Thanks Richard. This definitely helps out a lot. Is there a way that I could test this by changing the date to 7-4 and running it live?
– Paul
Jun 29 at 17:31





You're welcome! Yes, of course, but by live, I hope you mean staged on your server and not in production.

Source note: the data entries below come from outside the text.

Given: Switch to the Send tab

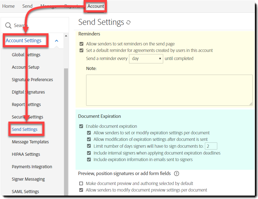Looking at the screenshot, I should (27, 6).
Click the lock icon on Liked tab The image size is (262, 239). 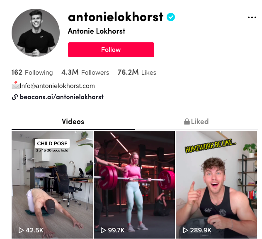tap(187, 122)
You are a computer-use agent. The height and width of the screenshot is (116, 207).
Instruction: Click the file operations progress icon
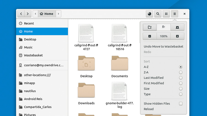[x=149, y=14]
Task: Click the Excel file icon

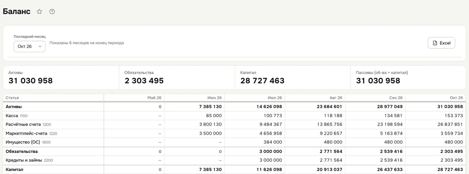Action: 435,43
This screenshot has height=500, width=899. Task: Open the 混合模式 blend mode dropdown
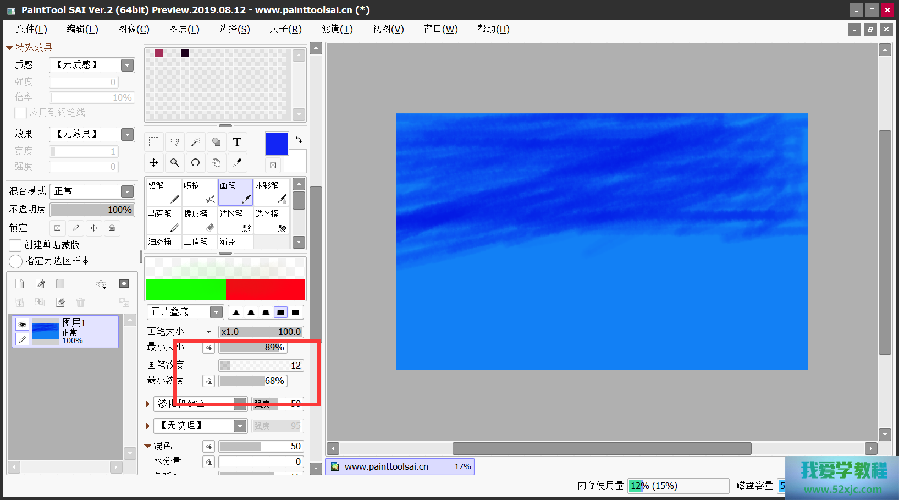coord(127,191)
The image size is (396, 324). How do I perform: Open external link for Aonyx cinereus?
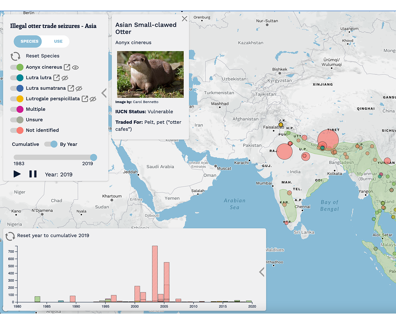click(x=67, y=67)
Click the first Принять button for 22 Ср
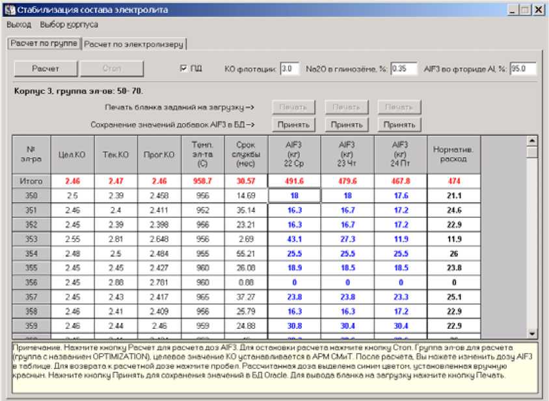This screenshot has height=401, width=549. pyautogui.click(x=294, y=124)
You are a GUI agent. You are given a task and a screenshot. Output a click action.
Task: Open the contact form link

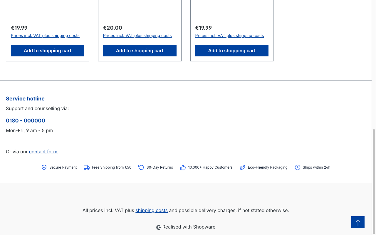43,152
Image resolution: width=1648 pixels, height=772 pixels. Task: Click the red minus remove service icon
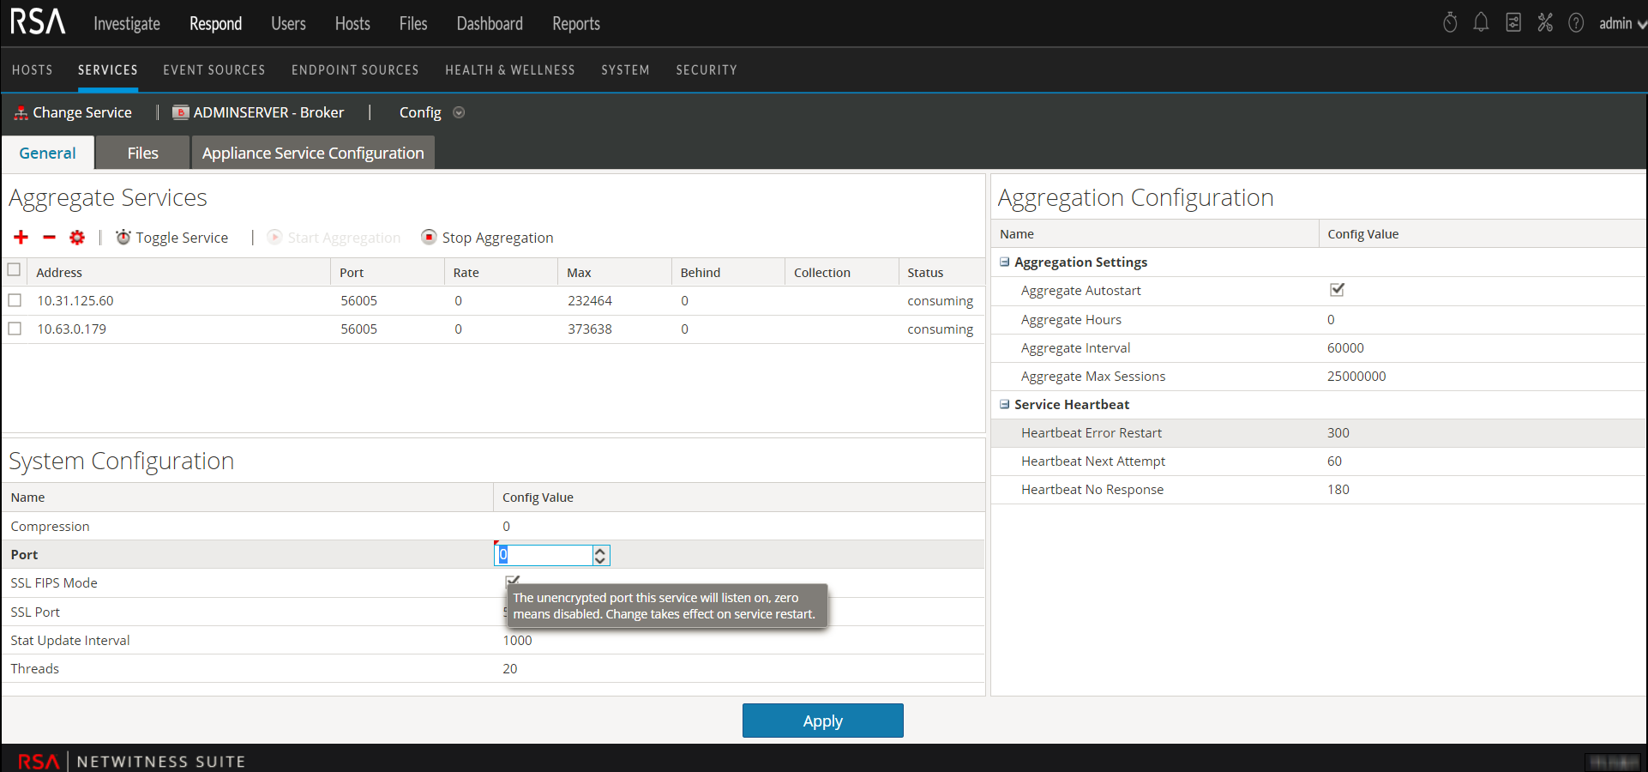coord(50,238)
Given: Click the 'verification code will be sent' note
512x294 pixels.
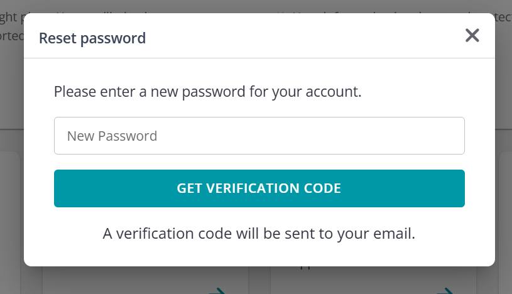Looking at the screenshot, I should coord(259,234).
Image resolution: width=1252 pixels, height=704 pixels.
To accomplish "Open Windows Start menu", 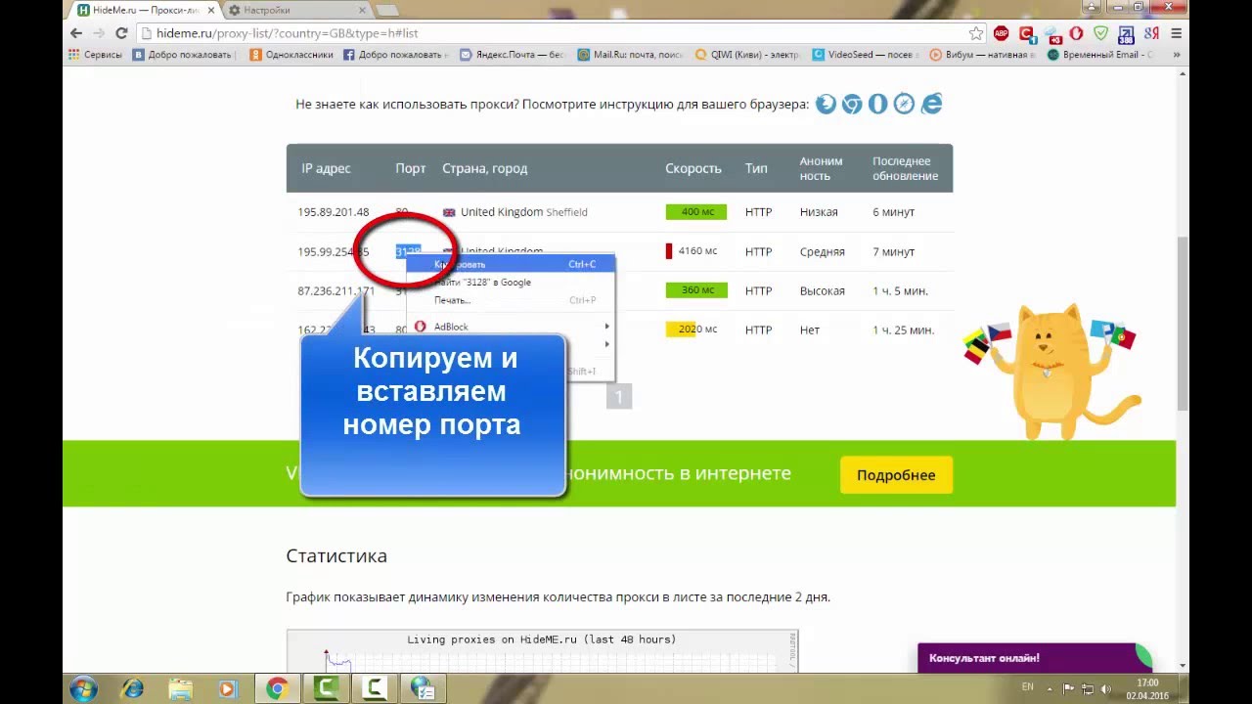I will [x=83, y=688].

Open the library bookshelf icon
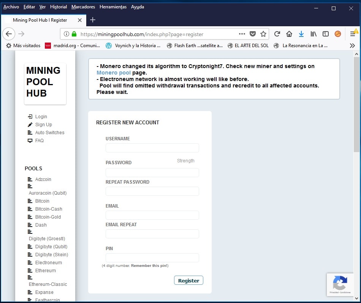[x=314, y=34]
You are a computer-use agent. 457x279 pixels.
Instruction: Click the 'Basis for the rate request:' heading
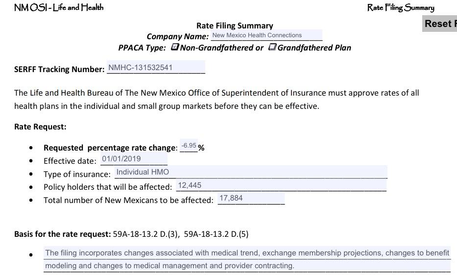[x=63, y=234]
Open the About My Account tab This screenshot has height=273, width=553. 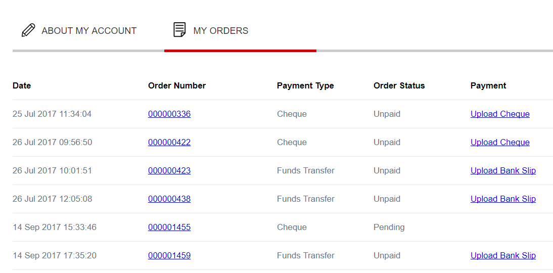89,31
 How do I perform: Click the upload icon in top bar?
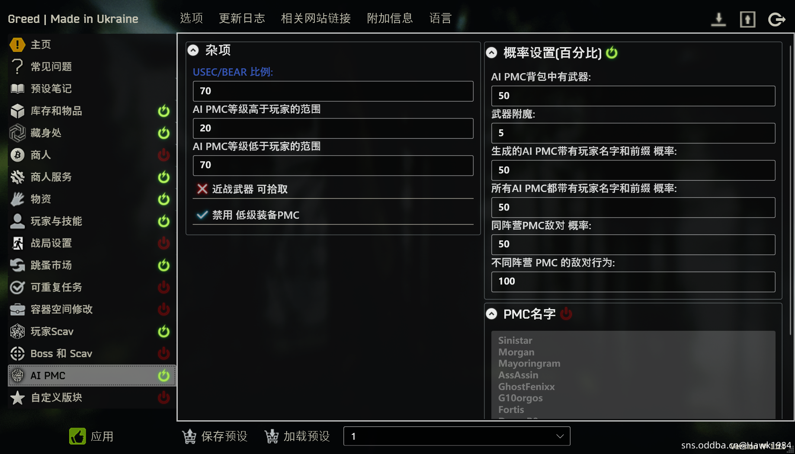tap(747, 19)
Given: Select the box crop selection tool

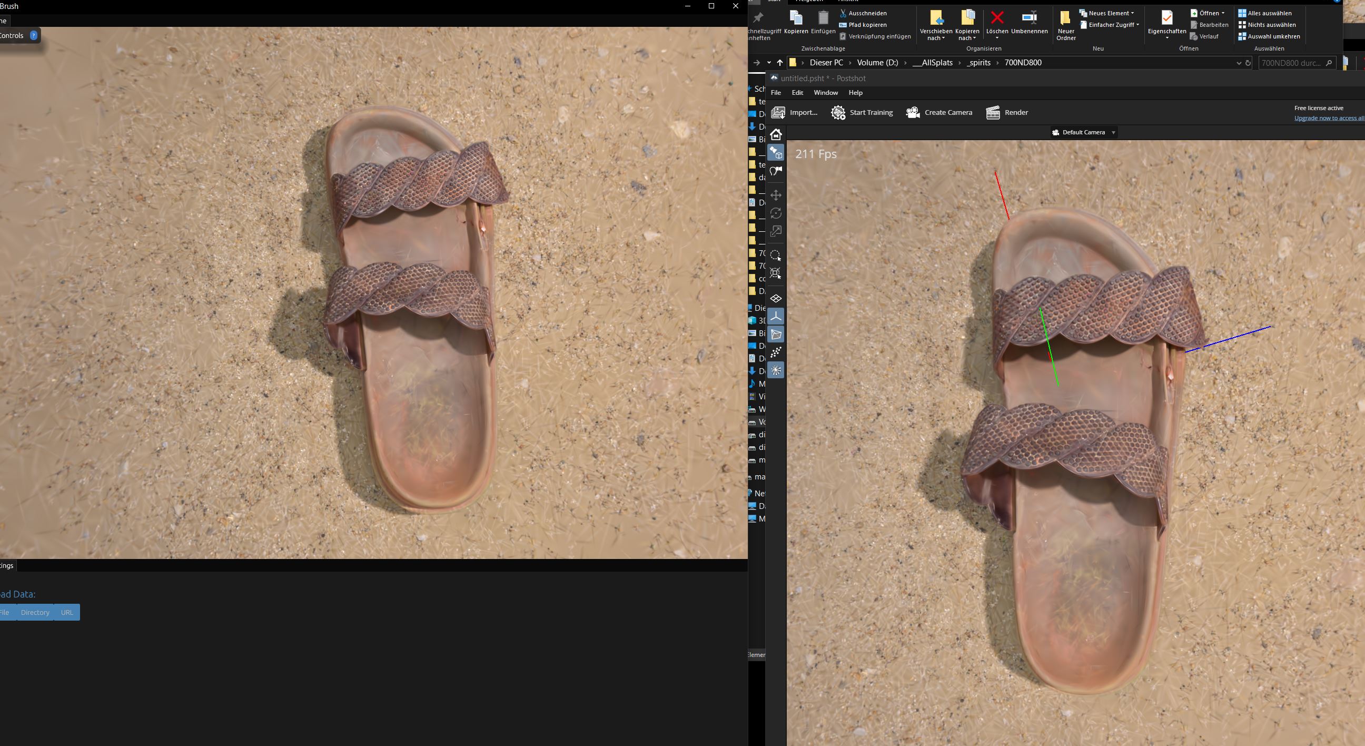Looking at the screenshot, I should tap(776, 273).
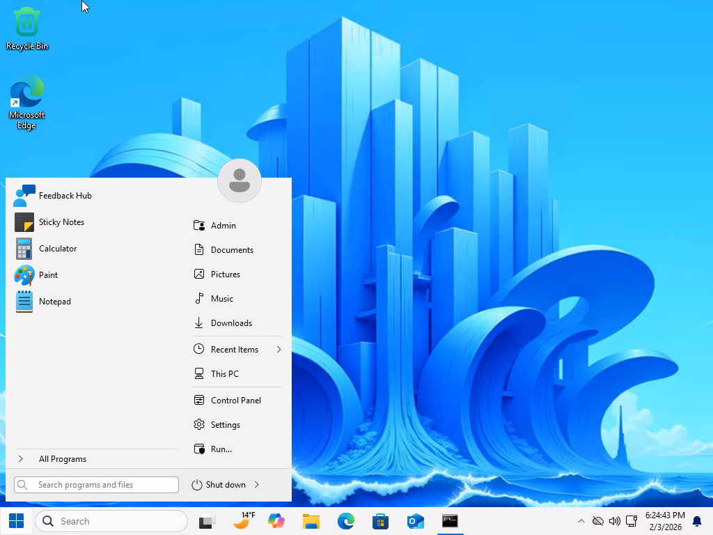The height and width of the screenshot is (535, 713).
Task: Open the Recycle Bin desktop icon
Action: pos(26,28)
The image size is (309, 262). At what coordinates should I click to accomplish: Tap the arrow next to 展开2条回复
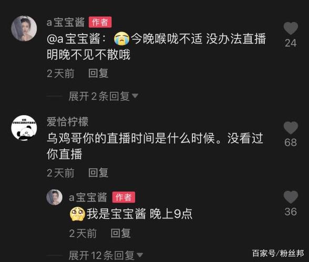[135, 96]
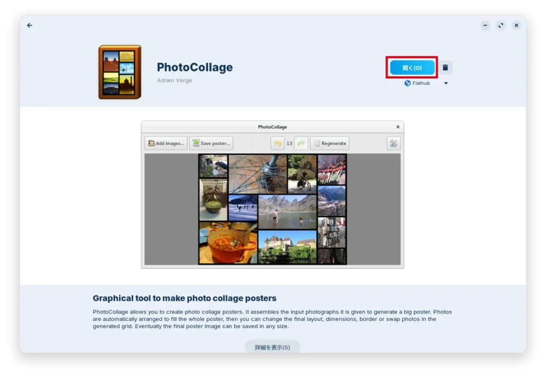Show more details via 詳細を表示(S)
The height and width of the screenshot is (377, 546).
click(272, 347)
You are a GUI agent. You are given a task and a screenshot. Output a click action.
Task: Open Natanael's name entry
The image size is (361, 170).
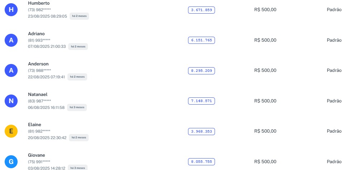pyautogui.click(x=38, y=94)
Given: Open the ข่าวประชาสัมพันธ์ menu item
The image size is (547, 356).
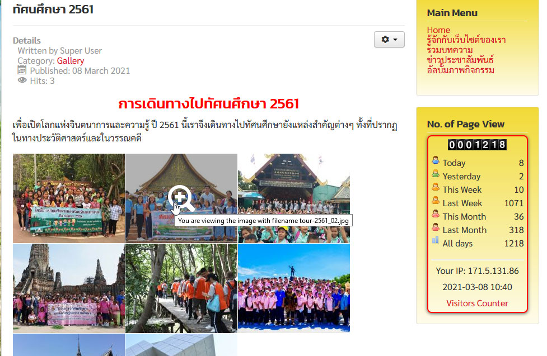Looking at the screenshot, I should (459, 60).
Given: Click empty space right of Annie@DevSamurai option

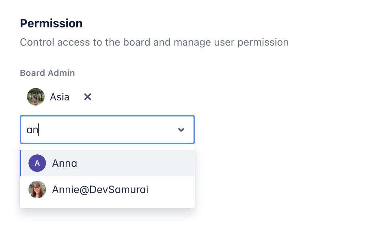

Before you want to deploy it in any way, please use my modified source and create a meaningful unit test suite. I'm pretty sure there are egde cases, when it will return a false positive/negative.
– Richard Szakacs
Jun 29 at 17:47






How could I change the date? Because, updated my code with yours, but I think my output it solely just reading my returned function return operateStatus; to populate the output. You can view it here: test.mbkit.com/test.mbkit.com/contact
– Paul
Jun 29 at 17:50


return operateStatus;





Please, use only the timeNow() function I've changed, not the whole sample with the quick-n-dirty tests and all. Change the date on your own computer for starter, but please, write some a proper unit test suite for your own sake.
– Richard Szakacs
Jun 29 at 17:56


timeNow()





Ok, so I just took out the other code except the timeNow() function. How do I manually change the date to reflect 7/4? I am new to the time/date functions.